管理型資料庫試圖限制這些問題，並通過刪除與所討論的焦點無關的信息（例如序列）來減少數據集的大小。其中一些資料庫包括CAZy、Greengenes、HOMD和MetaCyc。附加信息的強大之處在於它們豐富了可以從數據集中獲得的內容。但是，來自數據集的部分信息是不可用的，因為它與以前獲得的數據集不完全匹配。
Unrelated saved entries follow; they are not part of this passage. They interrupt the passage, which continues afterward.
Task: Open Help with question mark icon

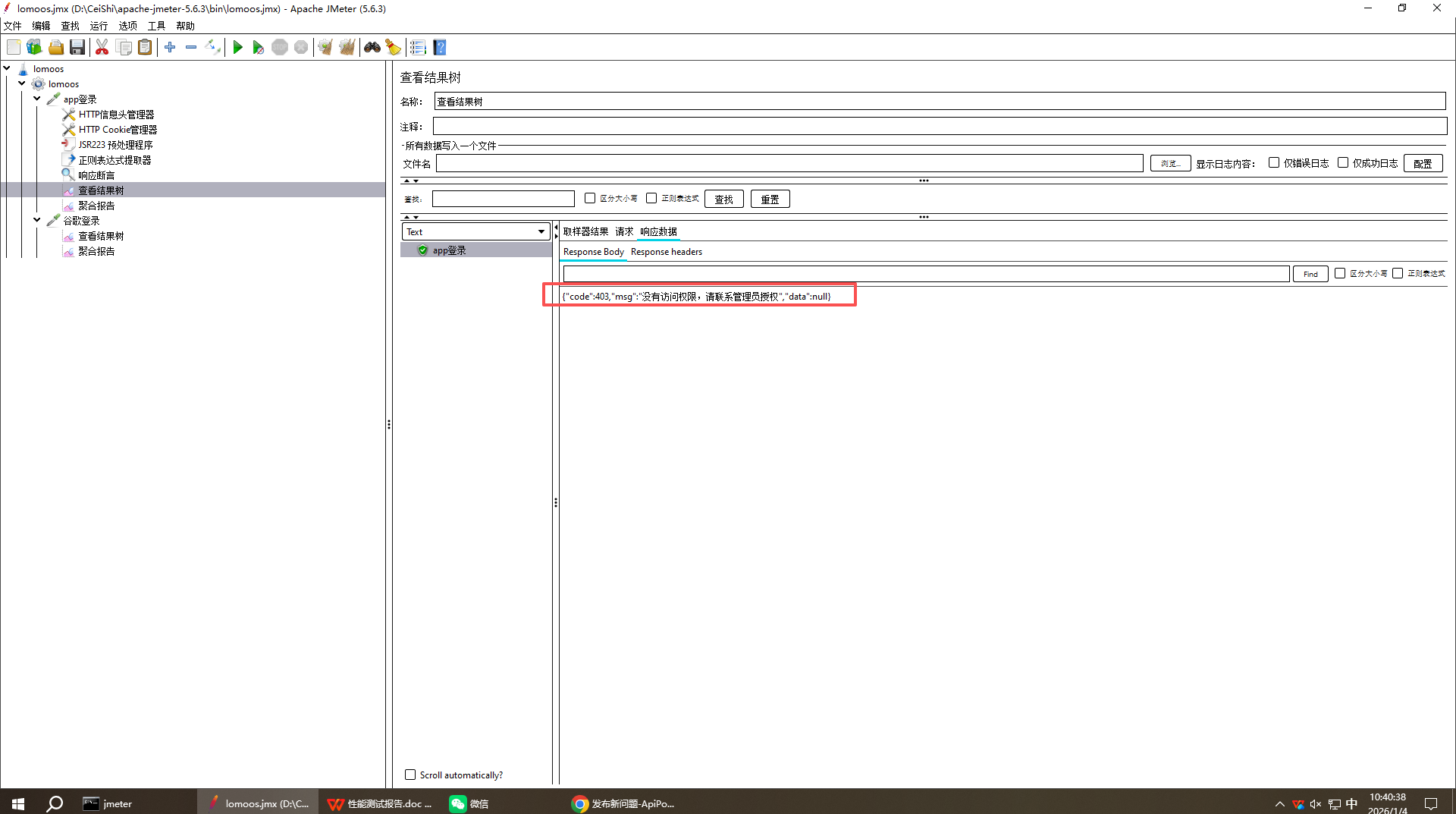Action: click(440, 48)
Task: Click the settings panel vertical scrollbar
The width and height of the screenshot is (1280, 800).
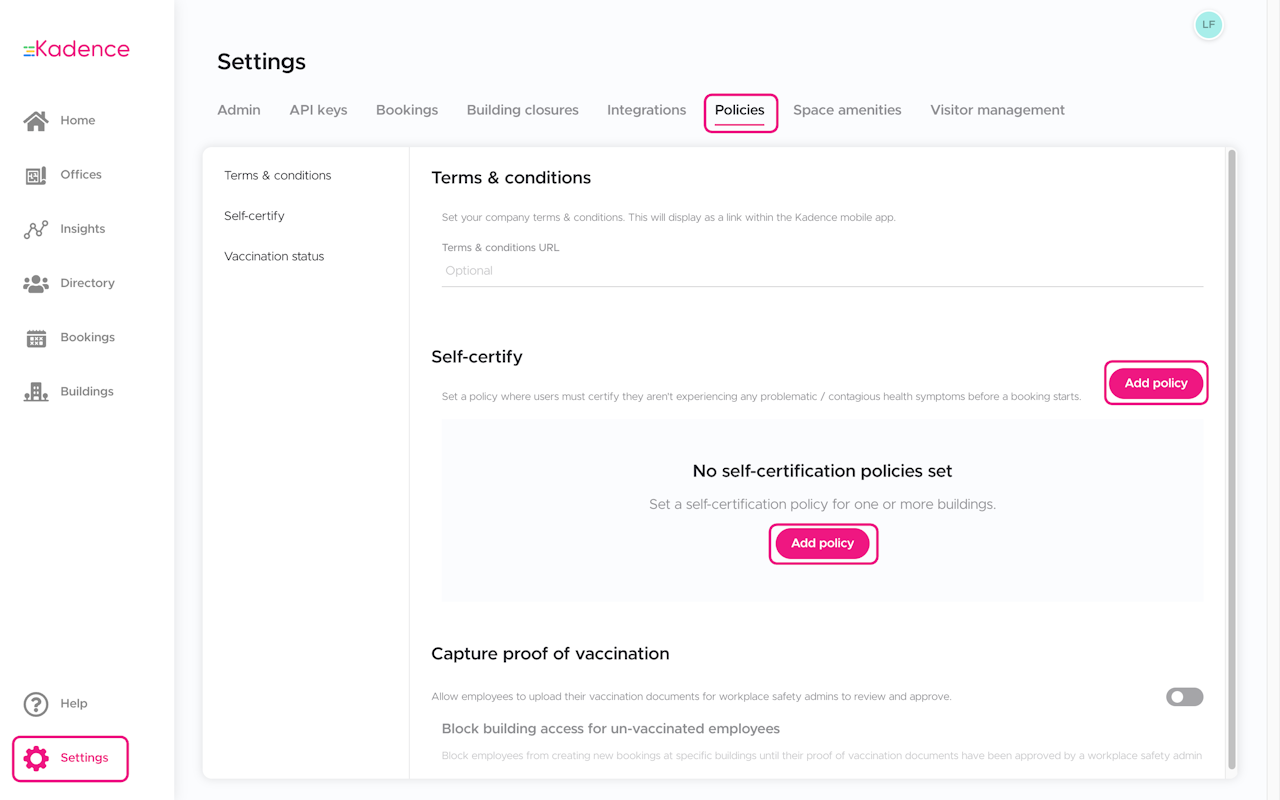Action: pos(1232,460)
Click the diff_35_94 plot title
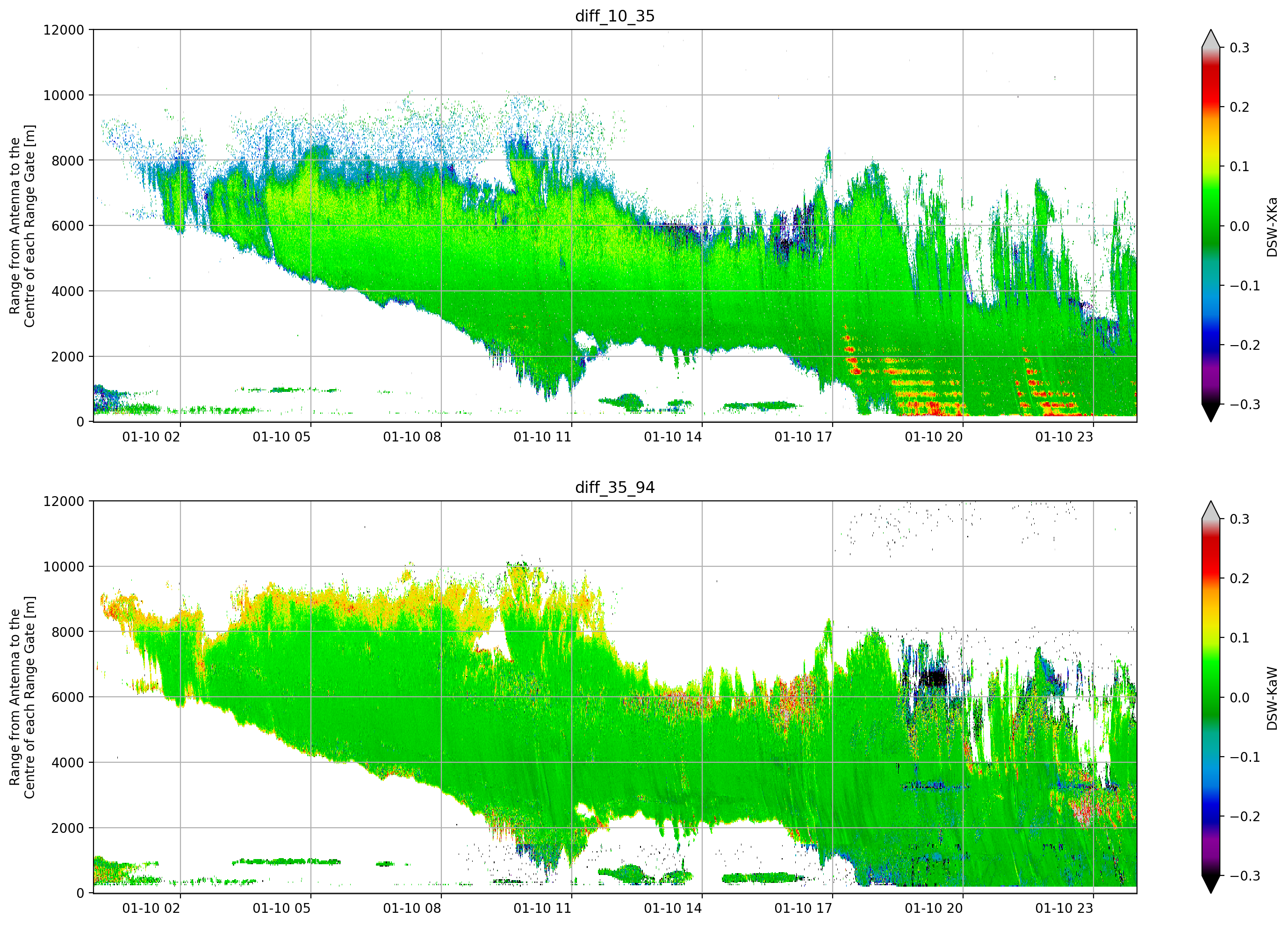1288x925 pixels. click(x=615, y=487)
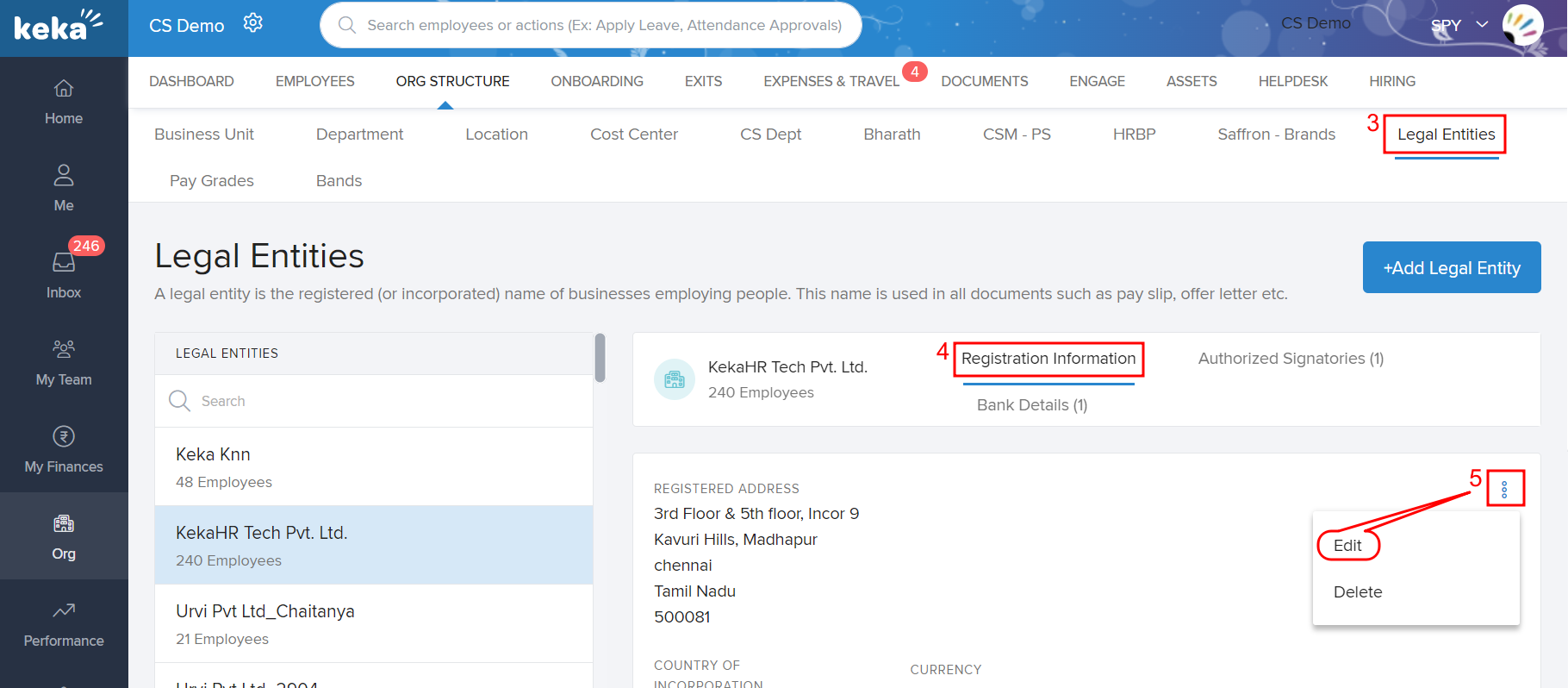The height and width of the screenshot is (688, 1568).
Task: Click the Me profile sidebar icon
Action: (64, 176)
由於微生物菌株的多樣性尚待測序，對你的科學問題的解答，可能存在於沒有相關功能的保守蛋白質中，也可能存在以前從未沉積過的基因或基因集。

5.2 數據與發布

任何一個宏基因組項目都應該包括一個將收集到的數據共享給科學界目標，包括序列數據和Metadata。國際核苷酸序列資料庫協作組織（INSDC，http://INSDC.org）擁有一些用於收集和傳播核酸數據集的儲存庫。INSDC託管以下計算機化資料庫：日本DNA資料庫（日本）、GenBank（美國）和歐洲核苷酸檔案（英國）。  

研究團體已經認識到需要歸檔定義良好的Metadata，從而創建了基因組標準聯盟。他們的任務是：1）實施新的基因組標準，2）在標準內，捕獲和交換信息的方法，3）協調整個基因組學界的信息收集和分析工作將基因組和Metadata提交給期刊和序列庫。MIGS（關於基因組序列的最小信息）、MIMS（關於元基因組序列的最小信息）、MIMARKS（關於標記基因序列的最小信息）和MIxS（關於任何（X）序列的最小信息）規範都是標準化，並增強了我們進一步分析數據集的能力，無論是用於培訓還是用於補充分析：採用這些標準可以提高數據存儲庫收集的信息的質量、可訪問性和實用性。

到目前為止，還沒有標準的格式來表示數據是如何分析的。為了大家的利益，標準格式中應該包括分析中使用的方法、工具和參數。一種選擇是將這些信息作為已發表文章的在線附錄提供等。類似的高質量標準也應該投入使用。